# Philips Read Projection TV won't power up



## kesrith (Aug 15, 2009)

I have a Philips 60PP9202/17F rear projection TV that has stopped powering up. When you press the power button you can hear a sound like a capacitor charging then discharging, over and over, until the power button is pressed again and the TV powers down.

Without a display I'm limited on what diagnostics I can run, but I was able to perform a BLINK test which responded with 1 long and 10 short blinks, unfortunately that code is not listed in the manual I have for the DPTV305F chassis.

If it helps, I'm in Phoenix AZ USA


----------



## octaneman (May 13, 2009)

Hi kesrith

I did a quick research and found the error code to be :

code 11 - New NVM IC error (NVM_
IDENTIFICATION_ERROR)


----------



## kesrith (Aug 15, 2009)

I'll follow up on the code 11, but the manual said the long blinks represent the first digit and the short the last so I was reading it as 110, not as 11.

I'll post what I discover. Thanks.

-Kesrith-


----------



## msteerman (May 8, 2012)

I replaced both my IC modules almost exactly 4 years ago (4 year warranty, of course) and the set has worked perfectly ever since. Until 3 weeks ago when the convergence is bowing to the side again, just like before. 

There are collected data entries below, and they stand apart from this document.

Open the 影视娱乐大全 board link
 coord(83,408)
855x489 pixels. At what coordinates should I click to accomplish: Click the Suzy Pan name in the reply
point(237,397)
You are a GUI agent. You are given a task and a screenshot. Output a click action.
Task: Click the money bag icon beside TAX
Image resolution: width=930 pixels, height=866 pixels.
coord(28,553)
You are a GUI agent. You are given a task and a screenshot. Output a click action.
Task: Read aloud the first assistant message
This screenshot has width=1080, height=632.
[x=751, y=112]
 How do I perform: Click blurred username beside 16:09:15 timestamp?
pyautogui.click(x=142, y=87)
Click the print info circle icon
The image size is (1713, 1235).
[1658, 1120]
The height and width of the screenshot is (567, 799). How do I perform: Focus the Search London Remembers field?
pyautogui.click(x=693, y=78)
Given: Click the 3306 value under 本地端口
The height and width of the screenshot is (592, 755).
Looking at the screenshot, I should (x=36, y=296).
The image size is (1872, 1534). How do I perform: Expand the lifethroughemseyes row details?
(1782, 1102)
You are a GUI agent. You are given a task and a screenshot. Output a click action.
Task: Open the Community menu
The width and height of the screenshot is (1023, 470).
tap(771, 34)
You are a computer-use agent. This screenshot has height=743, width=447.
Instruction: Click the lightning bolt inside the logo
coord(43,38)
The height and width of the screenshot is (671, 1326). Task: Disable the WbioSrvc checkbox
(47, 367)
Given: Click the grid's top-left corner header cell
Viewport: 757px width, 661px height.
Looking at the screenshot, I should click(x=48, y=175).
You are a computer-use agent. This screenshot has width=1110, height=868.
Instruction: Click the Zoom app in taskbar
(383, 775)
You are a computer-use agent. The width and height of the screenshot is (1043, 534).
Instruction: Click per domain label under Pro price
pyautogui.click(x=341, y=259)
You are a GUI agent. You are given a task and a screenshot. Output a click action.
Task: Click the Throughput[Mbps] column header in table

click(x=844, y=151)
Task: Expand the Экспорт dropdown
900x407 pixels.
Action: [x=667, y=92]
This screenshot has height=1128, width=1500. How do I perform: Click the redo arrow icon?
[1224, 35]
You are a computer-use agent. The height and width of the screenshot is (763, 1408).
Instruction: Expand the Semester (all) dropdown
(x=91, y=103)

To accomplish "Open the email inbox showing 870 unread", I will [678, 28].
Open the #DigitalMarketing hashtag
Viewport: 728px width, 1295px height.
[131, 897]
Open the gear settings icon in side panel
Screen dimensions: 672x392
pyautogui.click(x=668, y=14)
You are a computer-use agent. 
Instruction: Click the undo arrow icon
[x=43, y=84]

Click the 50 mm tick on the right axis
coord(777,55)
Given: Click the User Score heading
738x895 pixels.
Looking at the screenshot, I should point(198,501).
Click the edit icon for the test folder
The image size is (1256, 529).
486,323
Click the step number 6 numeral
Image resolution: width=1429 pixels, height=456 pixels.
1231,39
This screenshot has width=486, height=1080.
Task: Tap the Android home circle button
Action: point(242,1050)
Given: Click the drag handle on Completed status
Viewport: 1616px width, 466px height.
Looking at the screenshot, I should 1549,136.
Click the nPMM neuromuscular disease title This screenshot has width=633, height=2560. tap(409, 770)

I found my file, ordered the exact same modules from the same company and installed them just like before. When I was finished, I pressed the power button on the TV and it starts to come on and I hear charging sound, then I hear a click, the charge starts over, then it powers itself off. It repeats this 4 times and then turns off on its own, and stays off. At no time does the screen become active.

I've checked my soldering points and reseated all the connections. Doesn't help. Reading above, do you think the IC modules may be bad?


----------